Aufgaben
1) Stimmen die folgenden Aussagen mit dem Text zu Luftraum und Erdkörper überein? Antworte jeweils mit Ja oder Nein und zitiere die entscheidenden Worte des Textes wörtlich. (a) Energieversorgungsunternehmen dürfen den Luftraum über einem Grundstück ohne Zustimmung des Eigentümers benutzen. (b) Das Grundwasser unter dem Grundstück gehört zum Herrschaftsbereich des Grundstückseigentümers. (c) Unterirdische Hohlräume zählen zum Erdkörper.
2) Welche Gerichtsentscheidungen zitiert der Text zu Luftraum und Erdkörper als Belege? Nenne alle mit ihrer Fundstelle.

Ausgangstext
B. Luftraum, Erdkörper.
Rn 3
Luftraum iSd Vorschrift ist die senkrechte Luftsäule, die sich über dem Grundstück innerhalb seiner Grenzen befindet. Das Herrschaftsrecht des Grundstückseigentümers daran ist allerdings – über § 905 2 hinaus – aufgrund öffentlich-rechtlicher Vorschriften vielfach eingeschränkt. So muss er, entspr der in § 1 LuftVG normierten Freiheit des Luftraums, die Benutzung des Luftraums über seinem Grundstück durch Luftfahrzeuge entschädigungslos dulden. Hinsichtlich durch den Luftraum über dem Grundstück führender Leitungen können sich Duldungspflichten aus § 76 TKG, aus § 32 PBefG und aus § 126 BauGB ergeben. Dagegen dürfen Energieversorgungsunternehmen den Luftraum über Grundstücken nicht ohne Zustimmung des Grundstückseigentümers benutzen (vgl BGHZ 66, 37, 40f).
Rn 4
Erdkörper iSd Vorschrift ist das Erdreich, das sich innerhalb der Grundstücksgrenzen unter der Erdoberfläche befindet; auch unterirdische Hohlräume gehören dazu (BGH WM 81, 129, 130). Das Grundwasser unter der Grundstücksoberfläche wird von dem Herrschaftsbereich des Grundstückseigentümers jedoch nicht erfasst (BVerfGE 58, 300, 332f [BVerfG 15.07.1981 - 1 BvL 77/78]). Dasselbe gilt für die bergfreien Bodenschätze, die in § 3 III BBergG aufgeführt sind; nur die grundeigenen Bodenschätze iSv § 3 IV BBergG stehen im Eigentum des Grundstückseigentümers, der insoweit auch das Recht zum Abbau hat (BGHZ 90, 17, 21). Im Gegensatz zu der gesetzlich nicht gestatteten Nutzung des Luftraums (vgl Rn 3) dürfen Energieversorgungsunternehmen den Erdkörper unter dem Grundstück ihrer Abnehmer für die Verlegung von Versorgungsleitungen benutzen (§ 12 NAV, § 12 NDAV, § 8 AVBWasserV, § 8 AVBFernwärmeV).
C. Verbietungsrecht.

[Zeige-Datensätze zu Screenshots und Seiten]
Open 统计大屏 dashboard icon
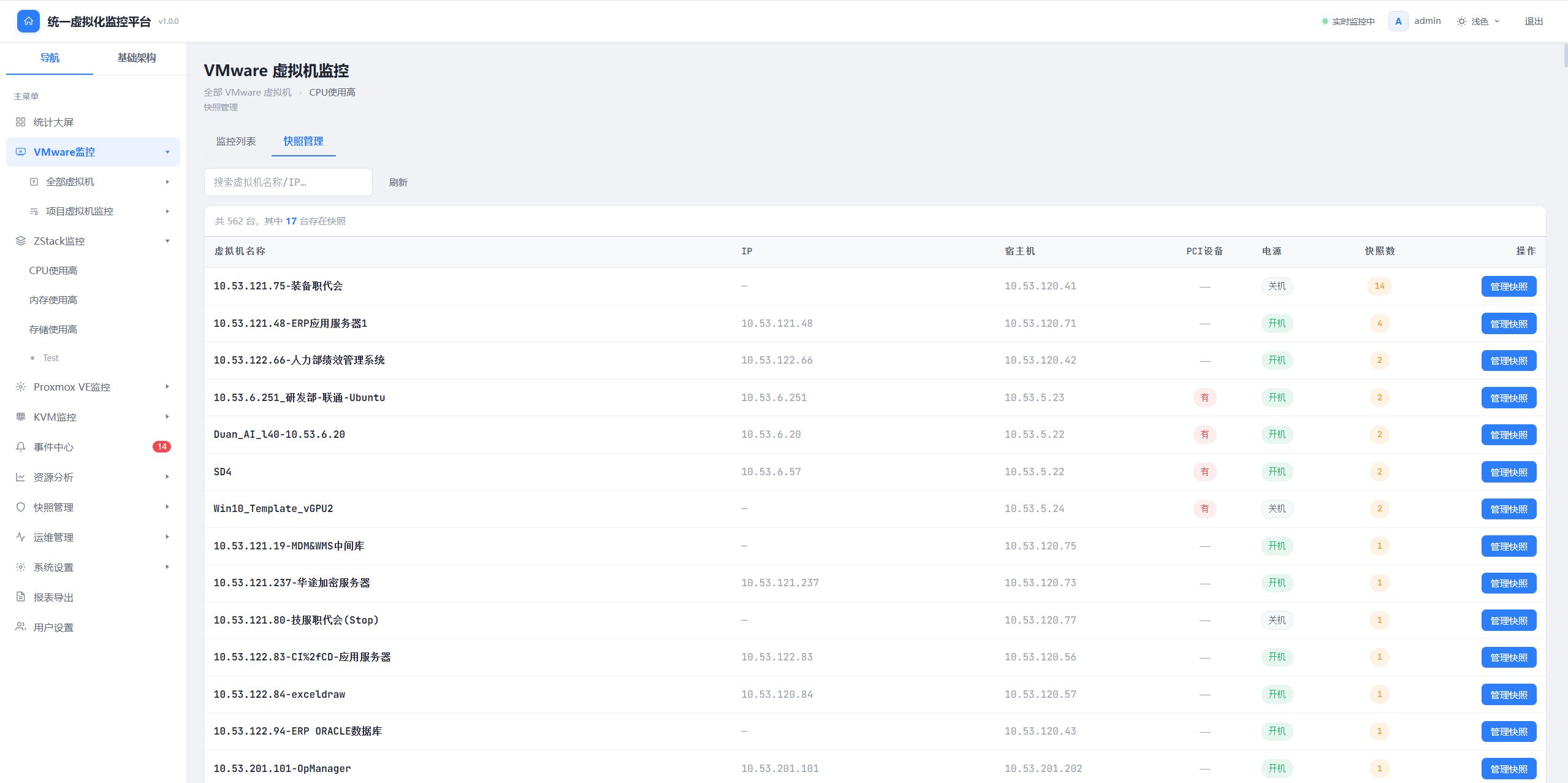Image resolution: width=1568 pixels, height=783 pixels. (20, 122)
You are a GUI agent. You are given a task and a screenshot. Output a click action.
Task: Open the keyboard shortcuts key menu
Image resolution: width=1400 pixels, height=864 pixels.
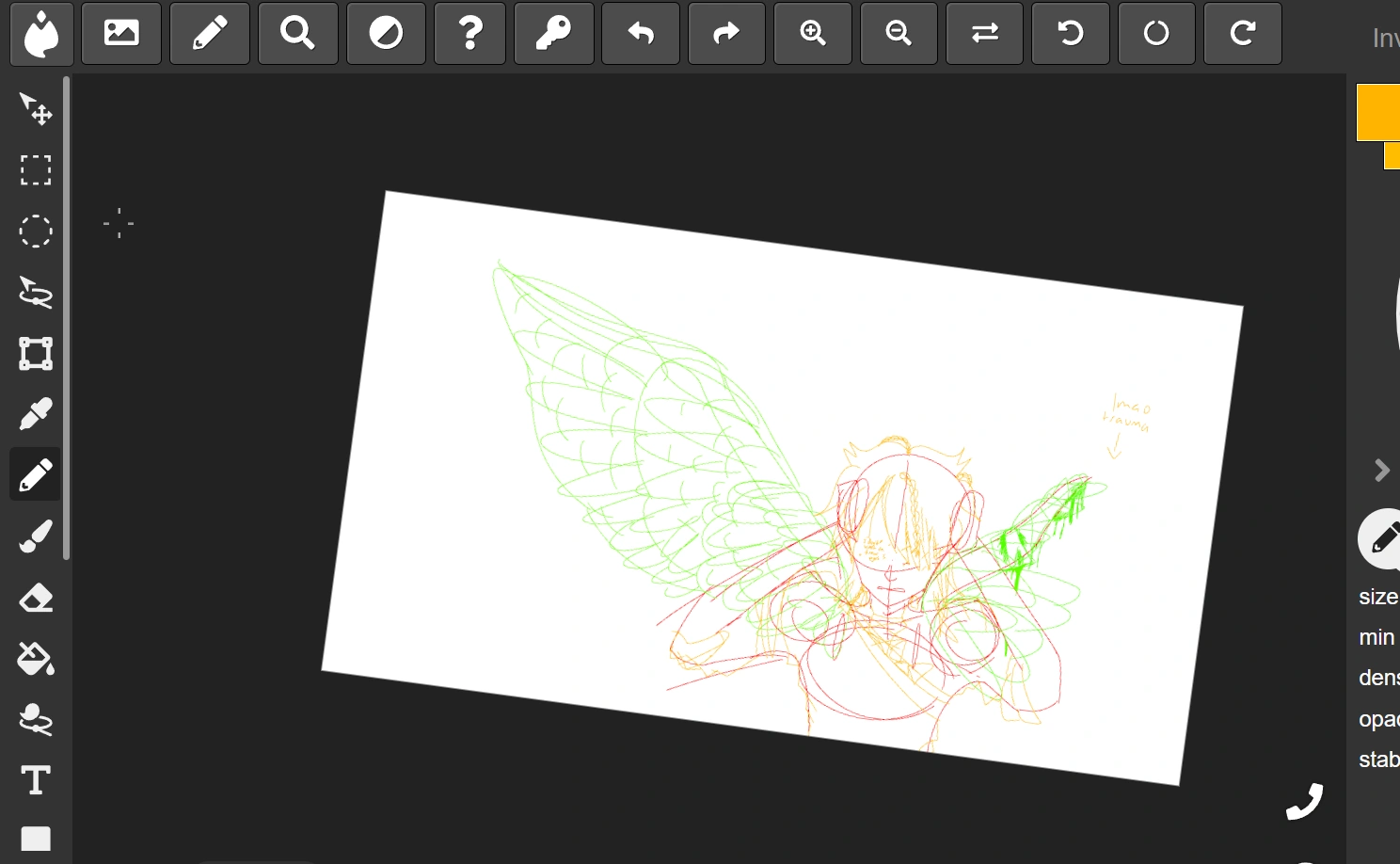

Ergebnisse
1)
(a) Nein: „Dagegen dürfen Energieversorgungsunternehmen den Luftraum über Grundstücken nicht ohne Zustimmung des Grundstückseigentümers benutzen“
(b) Nein: „Das Grundwasser unter der Grundstücksoberfläche wird von dem Herrschaftsbereich des Grundstückseigentümers jedoch nicht erfasst“
(c) Ja: „auch unterirdische Hohlräume gehören dazu“

2)
- BGHZ 66, 37, 40f
- BGH WM 81, 129, 130
- BVerfGE 58, 300, 332f [BVerfG 15.07.1981 - 1 BvL 77/78]
- BGHZ 90, 17, 21